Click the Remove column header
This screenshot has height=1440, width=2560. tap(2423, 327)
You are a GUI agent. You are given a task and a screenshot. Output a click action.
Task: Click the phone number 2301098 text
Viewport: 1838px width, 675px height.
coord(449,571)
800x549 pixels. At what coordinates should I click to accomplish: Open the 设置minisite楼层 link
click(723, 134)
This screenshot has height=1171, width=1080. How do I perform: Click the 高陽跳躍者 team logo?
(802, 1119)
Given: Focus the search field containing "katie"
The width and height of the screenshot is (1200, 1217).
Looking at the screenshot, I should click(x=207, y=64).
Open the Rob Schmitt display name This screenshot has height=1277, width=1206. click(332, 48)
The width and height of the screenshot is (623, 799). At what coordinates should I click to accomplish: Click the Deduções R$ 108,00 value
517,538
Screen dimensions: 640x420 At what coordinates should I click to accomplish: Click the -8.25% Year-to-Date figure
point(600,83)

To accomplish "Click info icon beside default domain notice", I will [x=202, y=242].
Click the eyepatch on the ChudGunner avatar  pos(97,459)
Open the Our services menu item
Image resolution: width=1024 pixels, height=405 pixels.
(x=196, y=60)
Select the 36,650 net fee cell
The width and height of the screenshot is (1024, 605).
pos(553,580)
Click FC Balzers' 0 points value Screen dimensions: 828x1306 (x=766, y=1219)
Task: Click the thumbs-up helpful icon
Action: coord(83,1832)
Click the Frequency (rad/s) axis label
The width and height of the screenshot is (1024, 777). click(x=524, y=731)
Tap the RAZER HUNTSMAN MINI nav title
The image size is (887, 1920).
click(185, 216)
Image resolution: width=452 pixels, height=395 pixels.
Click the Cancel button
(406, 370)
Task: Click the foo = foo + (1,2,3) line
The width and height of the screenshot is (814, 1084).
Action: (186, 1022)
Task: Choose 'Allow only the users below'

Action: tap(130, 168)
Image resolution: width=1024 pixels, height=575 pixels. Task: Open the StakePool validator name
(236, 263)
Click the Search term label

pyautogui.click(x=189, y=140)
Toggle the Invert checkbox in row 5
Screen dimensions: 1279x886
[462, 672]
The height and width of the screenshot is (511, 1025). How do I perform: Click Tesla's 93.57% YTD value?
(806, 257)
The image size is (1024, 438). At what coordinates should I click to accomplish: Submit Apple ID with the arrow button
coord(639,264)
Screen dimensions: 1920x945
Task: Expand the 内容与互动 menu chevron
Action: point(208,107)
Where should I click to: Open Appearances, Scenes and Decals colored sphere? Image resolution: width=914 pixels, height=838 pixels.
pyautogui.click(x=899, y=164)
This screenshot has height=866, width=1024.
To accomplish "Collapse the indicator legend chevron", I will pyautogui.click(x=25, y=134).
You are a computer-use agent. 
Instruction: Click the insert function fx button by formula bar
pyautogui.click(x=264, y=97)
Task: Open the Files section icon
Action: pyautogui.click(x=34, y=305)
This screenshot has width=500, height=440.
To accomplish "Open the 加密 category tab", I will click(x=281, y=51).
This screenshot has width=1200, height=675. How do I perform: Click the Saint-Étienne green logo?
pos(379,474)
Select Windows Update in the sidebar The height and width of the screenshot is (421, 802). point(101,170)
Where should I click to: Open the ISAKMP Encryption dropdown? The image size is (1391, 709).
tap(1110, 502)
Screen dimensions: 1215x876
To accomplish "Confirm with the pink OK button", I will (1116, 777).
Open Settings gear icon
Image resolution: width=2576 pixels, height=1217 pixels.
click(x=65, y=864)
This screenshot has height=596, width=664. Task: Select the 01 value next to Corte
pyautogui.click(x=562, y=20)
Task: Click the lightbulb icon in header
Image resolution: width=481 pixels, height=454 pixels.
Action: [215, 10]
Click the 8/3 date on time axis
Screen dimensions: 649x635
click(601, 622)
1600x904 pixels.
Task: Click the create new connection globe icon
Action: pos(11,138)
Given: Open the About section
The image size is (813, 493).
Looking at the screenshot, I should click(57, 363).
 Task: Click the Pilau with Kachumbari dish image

**REQUIREMENT:**
Within the entries above, how many lines contain "will"? Respond with the number only.

**EXERCISE OUTPUT:**
4